> What to do: Please reproduce each of the entries below exactly as they appear.

(Data items)
BEGIN
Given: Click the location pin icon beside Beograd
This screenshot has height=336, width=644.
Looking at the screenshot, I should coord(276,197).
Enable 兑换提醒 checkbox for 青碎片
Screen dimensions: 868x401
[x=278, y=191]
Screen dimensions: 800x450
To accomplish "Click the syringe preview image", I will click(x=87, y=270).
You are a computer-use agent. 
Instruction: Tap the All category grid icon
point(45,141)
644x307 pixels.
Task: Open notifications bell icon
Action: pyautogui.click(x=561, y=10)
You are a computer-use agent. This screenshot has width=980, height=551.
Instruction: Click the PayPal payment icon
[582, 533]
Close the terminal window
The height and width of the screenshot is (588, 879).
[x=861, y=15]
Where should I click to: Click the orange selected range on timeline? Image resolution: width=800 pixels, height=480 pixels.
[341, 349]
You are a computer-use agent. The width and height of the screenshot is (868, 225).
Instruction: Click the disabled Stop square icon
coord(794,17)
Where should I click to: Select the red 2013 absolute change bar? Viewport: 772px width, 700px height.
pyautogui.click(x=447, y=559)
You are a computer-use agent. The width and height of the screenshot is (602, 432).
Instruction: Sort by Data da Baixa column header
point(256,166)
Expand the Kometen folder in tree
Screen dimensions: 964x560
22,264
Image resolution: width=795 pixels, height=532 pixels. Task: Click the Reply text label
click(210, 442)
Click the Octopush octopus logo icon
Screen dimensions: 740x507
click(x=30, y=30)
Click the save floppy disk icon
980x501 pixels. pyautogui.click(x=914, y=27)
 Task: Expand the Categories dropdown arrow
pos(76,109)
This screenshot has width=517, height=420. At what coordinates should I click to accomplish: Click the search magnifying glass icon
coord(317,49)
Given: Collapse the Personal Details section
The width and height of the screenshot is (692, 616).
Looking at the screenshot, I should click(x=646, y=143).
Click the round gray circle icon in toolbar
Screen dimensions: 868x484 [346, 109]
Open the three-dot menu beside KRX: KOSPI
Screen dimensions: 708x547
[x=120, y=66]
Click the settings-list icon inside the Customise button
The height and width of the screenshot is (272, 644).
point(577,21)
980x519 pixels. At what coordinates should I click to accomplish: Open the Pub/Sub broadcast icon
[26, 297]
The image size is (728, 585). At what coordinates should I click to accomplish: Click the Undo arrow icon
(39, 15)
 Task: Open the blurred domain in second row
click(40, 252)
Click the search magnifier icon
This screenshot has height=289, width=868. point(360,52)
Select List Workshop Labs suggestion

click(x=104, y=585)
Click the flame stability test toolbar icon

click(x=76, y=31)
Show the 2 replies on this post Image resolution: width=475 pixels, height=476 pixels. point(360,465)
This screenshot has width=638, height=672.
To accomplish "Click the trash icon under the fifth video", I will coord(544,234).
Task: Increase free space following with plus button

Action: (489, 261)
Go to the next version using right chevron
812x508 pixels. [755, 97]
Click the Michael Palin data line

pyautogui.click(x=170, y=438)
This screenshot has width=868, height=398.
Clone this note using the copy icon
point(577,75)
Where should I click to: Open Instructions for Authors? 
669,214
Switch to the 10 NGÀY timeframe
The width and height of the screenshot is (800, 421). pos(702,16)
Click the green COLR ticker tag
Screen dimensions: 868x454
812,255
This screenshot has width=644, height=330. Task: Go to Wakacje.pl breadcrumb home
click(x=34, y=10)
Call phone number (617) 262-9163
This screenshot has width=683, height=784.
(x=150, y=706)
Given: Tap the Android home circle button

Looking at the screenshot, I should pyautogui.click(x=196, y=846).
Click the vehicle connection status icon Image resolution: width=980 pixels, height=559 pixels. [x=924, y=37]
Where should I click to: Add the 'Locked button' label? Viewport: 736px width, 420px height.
END
> Solution to this problem:
Given: Click the location pin icon beside Beograd
This screenshot has height=336, width=644.
Looking at the screenshot, I should coord(276,197).
Enable 兑换提醒 checkbox for 青碎片
Screen dimensions: 868x401
[x=278, y=191]
Screen dimensions: 800x450
To accomplish "Click the syringe preview image", I will click(x=87, y=270).
You are a computer-use agent. 
Instruction: Tap the All category grid icon
point(45,141)
644x307 pixels.
Task: Open notifications bell icon
Action: pyautogui.click(x=561, y=10)
You are a computer-use agent. This screenshot has width=980, height=551.
Instruction: Click the PayPal payment icon
[582, 533]
Close the terminal window
The height and width of the screenshot is (588, 879).
[x=861, y=15]
Where should I click to: Click the orange selected range on timeline? Image resolution: width=800 pixels, height=480 pixels.
[341, 349]
You are a computer-use agent. The width and height of the screenshot is (868, 225).
Instruction: Click the disabled Stop square icon
coord(794,17)
Where should I click to: Select the red 2013 absolute change bar? Viewport: 772px width, 700px height.
pyautogui.click(x=447, y=559)
You are a computer-use agent. The width and height of the screenshot is (602, 432).
Instruction: Sort by Data da Baixa column header
point(256,166)
Expand the Kometen folder in tree
Screen dimensions: 964x560
22,264
Image resolution: width=795 pixels, height=532 pixels. Task: Click the Reply text label
click(210, 442)
Click the Octopush octopus logo icon
Screen dimensions: 740x507
click(x=30, y=30)
Click the save floppy disk icon
980x501 pixels. pyautogui.click(x=914, y=27)
 Task: Expand the Categories dropdown arrow
pos(76,109)
This screenshot has width=517, height=420. At what coordinates should I click to accomplish: Click the search magnifying glass icon
coord(317,49)
Given: Collapse the Personal Details section
The width and height of the screenshot is (692, 616).
Looking at the screenshot, I should click(x=646, y=143).
Click the round gray circle icon in toolbar
Screen dimensions: 868x484 [346, 109]
Open the three-dot menu beside KRX: KOSPI
Screen dimensions: 708x547
[x=120, y=66]
Click the settings-list icon inside the Customise button
The height and width of the screenshot is (272, 644).
point(577,21)
980x519 pixels. At what coordinates should I click to accomplish: Open the Pub/Sub broadcast icon
[26, 297]
The image size is (728, 585). At what coordinates should I click to accomplish: Click the Undo arrow icon
(39, 15)
 Task: Open the blurred domain in second row
click(40, 252)
Click the search magnifier icon
This screenshot has height=289, width=868. point(360,52)
Select List Workshop Labs suggestion

click(x=104, y=585)
Click the flame stability test toolbar icon

click(x=76, y=31)
Show the 2 replies on this post Image resolution: width=475 pixels, height=476 pixels. point(360,465)
This screenshot has width=638, height=672.
To accomplish "Click the trash icon under the fifth video", I will coord(544,234).
Task: Increase free space following with plus button

Action: (489, 261)
Go to the next version using right chevron
812x508 pixels. [755, 97]
Click the Michael Palin data line

pyautogui.click(x=170, y=438)
This screenshot has width=868, height=398.
Clone this note using the copy icon
point(577,75)
Where should I click to: Open Instructions for Authors? 
669,214
Switch to the 10 NGÀY timeframe
The width and height of the screenshot is (800, 421). pos(702,16)
Click the green COLR ticker tag
Screen dimensions: 868x454
812,255
This screenshot has width=644, height=330. Task: Go to Wakacje.pl breadcrumb home
click(x=34, y=10)
Call phone number (617) 262-9163
This screenshot has width=683, height=784.
(x=150, y=706)
Given: Tap the Android home circle button

Looking at the screenshot, I should pyautogui.click(x=196, y=846).
Click the vehicle connection status icon Image resolution: width=980 pixels, height=559 pixels. [x=924, y=37]
Where should I click to: Add the 'Locked button' label? Viewport: 736px width, 420px height.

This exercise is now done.